----- Extrait proposé

Halima
obtint gain de cause et retourna aux environs de Médine, appelée alors
Yathrib, avec l'enfant qui allait entamer sa troisième année. À la fin
de la quatrième survint alors un grand événement dans la vie du jeune
enfant et qui allait marquer sa vie en l'immunisant définitivement
contre les insinuations de Satan.
Alors
que Mohamed accompagnait son frère de lait Abdallah pour suivre un
troupeau de bêtes aux alentours de la maison de campagne, deux hommes
vêtus tout de blanc apparurent soudainement le prirent et ouvrirent sa
poitrine pour lui extraire un morceau de chair. Ils disparurent non sans
avoir fermé l'ouverture en laissant l'enfant sur place comme si de rien
n'était. L'opération miraculeuse, mais réelle, s'était déroulée très
vite. Abdallah, qui a tout vu, alerta aussitôt la mère Halima. Celle-ci
se dépêcha pour calmer le jeune Mohamed et lui apporter secours en
essayant de comprendre ce qu'il lui était arrivé.
Deux hommes en blanc
Craignant
pour lui et réalisant l'ampleur de l'événement, elle décida de se
rendre à La Mecque une troisième fois pour remettre l'enfant à sa mère
en lui racontant les faits. Amina n'était nullement inquiétée sachant
que son enfant était protégé par la Providence divine. Entre les deux
mères se noua une solide amitié. Amina informa Halima qu'elle avait vu
en songe, pendant sa grossesse, une lumière qui sortait de son ventre en
éclairant la terre jusqu'en Perse et plus loin. Elle-même avait
interprété ce songe en prédisant que son enfant allait avoir un grand
destin. Mais cette jeune dame au caractère exemplaire d'à peine la
vingtaine passée fut ravie à son enfant précocement avant de voir son
rêve se matérialiser et sans embrasser la nouvelle religion
contrairement à Halima.
L'écriture de l'histoire
L'écriture
de l'histoire sur ce volet important demeure, malheureusement, pas
assez éclairée, alors qu'elle est d'une grande importance dans la
compréhension de l'évolution du parcours du futur Prophète et finalement
du triomphe de l'Islam. Déjà Ibn Khaldoun s'était révolté contre la
manière de rapporter et de présenter les faits par les historiens dans
sa Mouqadima. Plus près de nous, l'écrivain arabe Taha Hussein a voulu,
lui aussi, innover en présentant autrement un traité sur les compagnons,
au grand dépit de certains esprits orthodoxes en posant des questions
et en essayant d'interroger les faits. C'est pourquoi tout n'a pas été
dit sur ce passage. Certains reprochent même aux savants musulmans leur
penchant pour l'apport des hommes aux dépens de celui des femmes.

----------
----- Liste des lignes

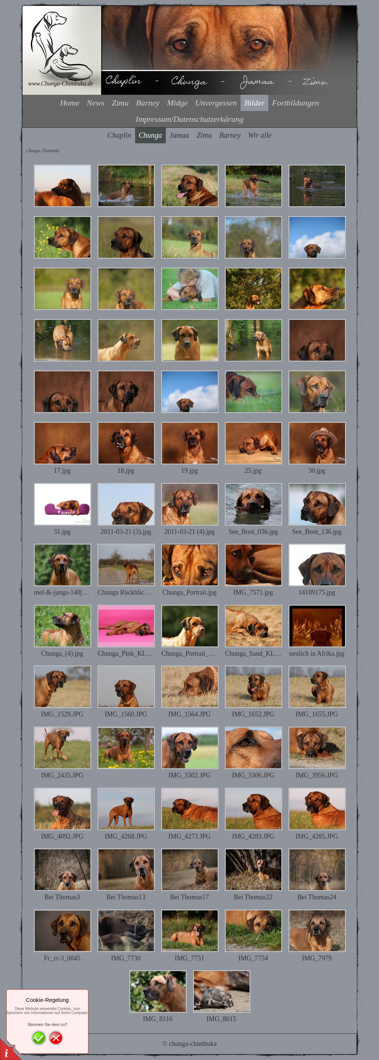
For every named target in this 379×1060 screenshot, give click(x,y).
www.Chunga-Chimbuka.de (60, 83)
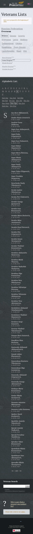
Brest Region (6, 58)
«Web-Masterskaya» (14, 527)
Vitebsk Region (7, 69)
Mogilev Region (7, 66)
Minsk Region (7, 63)
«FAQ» (23, 512)
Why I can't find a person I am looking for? (18, 504)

----------

Répondez à ces questions sur l'extrait consacré à l'enfance de Mohamed :
1. Comment s'appelait alors Médine ?
2. Qui prévint Halima de ce qui venait d'arriver à l'enfant ?
3. Dans quel ouvrage Ibn Khaldoun s'était-il révolté contre la manière dont les historiens rapportaient les faits ?
Pour répondre, appuyez-vous uniquement sur l'extrait.

## Réponse
1. Yathrib.
2. Abdallah, le frère de lait de Mohamed.
3. Dans sa Mouqadima.